Kapasitas nasional industri logam dasar dan perkakas kurang ditangani
secara serius. Industri manufaktur atau pengolahan di Indonesia selama ini
dikelompokkan menjadi sembilan jenis. Dua jenis di antaranya adalah industri
yang membuat produk dari logam. Yaitu industry logam dasar dan industri
perkakas dan permesinan. Sebagian besar berdaya saing rendah. Selama ini
pemerintah belum optimal melakukan pembinaan sehingga efisiensi produksi dan
mutu produk industry masih buruk.
Menurut International Standard Industrial Classification (ISIC), industri
logam dasar dan permesinan memiliki nilai tambah manufaktur yang tinggi jika
diterapkan standarisasi dan peningkatan kapabilitas teknologi.
Mitigasi Bencana,
Aspek lain, kondisi geografis Indonesia sangat riskan terjadi bencana alam
khususnya gempa bumi. Seperti gempa bumi 6,4 Skala Richter (SR) yang terjadi di
Kabupaten Pidie Jaya, Aceh yang terjadi di penghujung 2016. Memasuki 2017,
perlu menguatkan kapasitas pusat dan daerah terkait sistem mitigasi bencana dan
manajemen tanggap darurat.
Indonesia sebagai negeri yang sering terjadi bencana harus memiliki
kemampuan yang baik terkait manajemen penanganan bencana, utamanya terkait
durasi yang cepat. Perlu disiapkan teknologi dan peralatan untuk antisipasi
gempa bumi yang setiap saat akan terjadi. Manajemen penanganan kerusakan
bangunan dan upaya evakuasi korban membutuhkan teknologi dan peralatan.

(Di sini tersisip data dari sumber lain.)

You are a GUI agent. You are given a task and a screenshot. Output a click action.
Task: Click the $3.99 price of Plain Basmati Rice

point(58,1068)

Bencana gempa bumi yang terjadi berulang kali di Tanah air mestinya semakin
memperbaiki manajemen penanganan bencana. Perlu mengadopsi manajemen proyek
modern sehingga bisa mereduksi durasi penanganan bencana alam. Usaha untuk
mempersingkat durasi penanganan bencana sangat tergantung kepada organisasi dan
tatakelola lembaga penanganan bencana.
Ketenagakerjaan
Memasuki 2017 juga diikuti dengan sederet masalah ketenagakerjaan yang
berat. Selama ini perluasan lapangan kerja, yang sering dinyatakan oleh
pemerintah, merupakan jenis profesi yang rentan dan kurang memiliki prospek dan
daya saing global. Maka, tahun 2017 harus menjadi momentum untuk mengembangkan
jenis profesi yang berdaya saing regional dan global.
Pemerintah pusat dan daerah harus mampu mengembangkan portofolio profesi.

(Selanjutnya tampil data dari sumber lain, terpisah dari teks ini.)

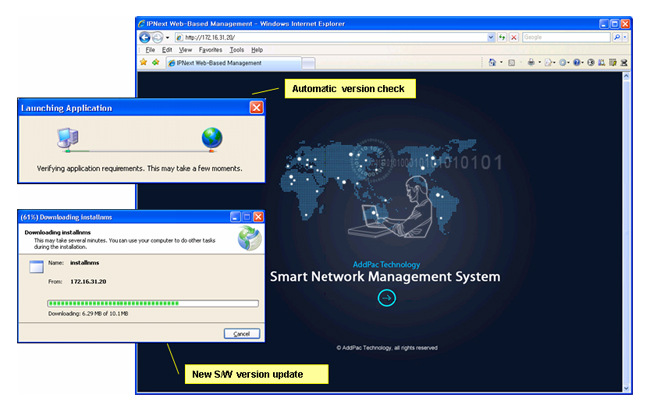The image size is (650, 412).
Task: Cancel the installnms download
Action: pos(241,333)
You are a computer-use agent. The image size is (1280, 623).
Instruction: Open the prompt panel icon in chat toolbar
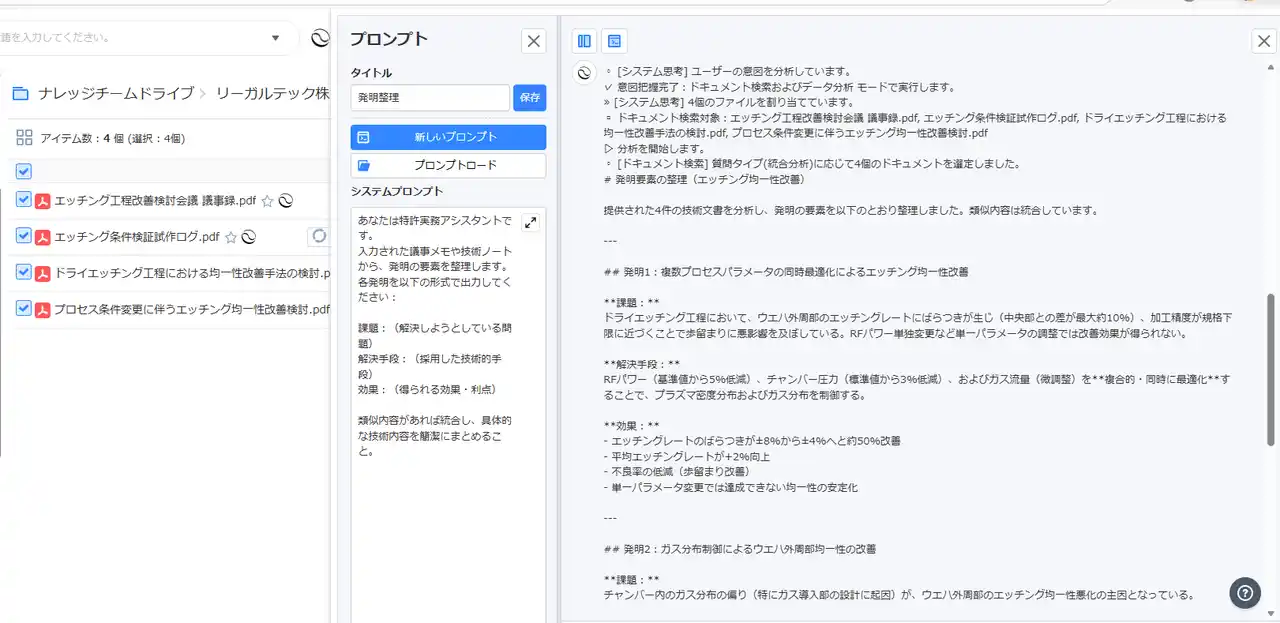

Jenis-jenis profesi yang menjadi kebutuhan dunia di masa depan harus segera
dipersiapkan secara baik. Sehingga serbuan tenaga kerja asing (TKA) segera bisa
diatasi.
Pada tahun 2017 tidak boleh lagi terjadi penyimpangan kompetensi TKA,
sehingga jenis-jenis pekerjaan teknisi rendahan saja dicaplok oleh para TKA.
Hal itu terlihat pada megaproyek infrastruktur ketenagalistrikan. Hal serupa
juga terjadi di proyek infrastruktur kereta cepat, bendungan, telekomunikasi
dan transportasi. Ironisnya, peran tenaga kerja Indonesia (TKI) dalam berbagai
proyek infrastruktur hanya sebatas jenis pekerjaan sopir, satpam, cleaning
service dan tenaga kasar non teknis lainnya.
Pemerintah perlu menggalakkan program vokasional atau kejuruan yang
berbasis apprentice untuk membangunkan kapasitas nasional dan nilai tambah
raksasa yang masih tertidur. Esensi nilai tambah lokal adalah berbagai aspek
produksi atau jasa yang berlangsung di Tanah Air di mana proses pengolahannya
menggunakan teknologi dan inovasi sehingga memiliki harga yang lebih tinggi
atau berlipat ganda jika dibandingkan dengan harga bahan mentahnya. Lebih dari
itu, bisa memperluas lapangan kerja.
Bimo Joga Sasongko, Ketua Umum IABIE, Pendiri Euro Management Indonesia.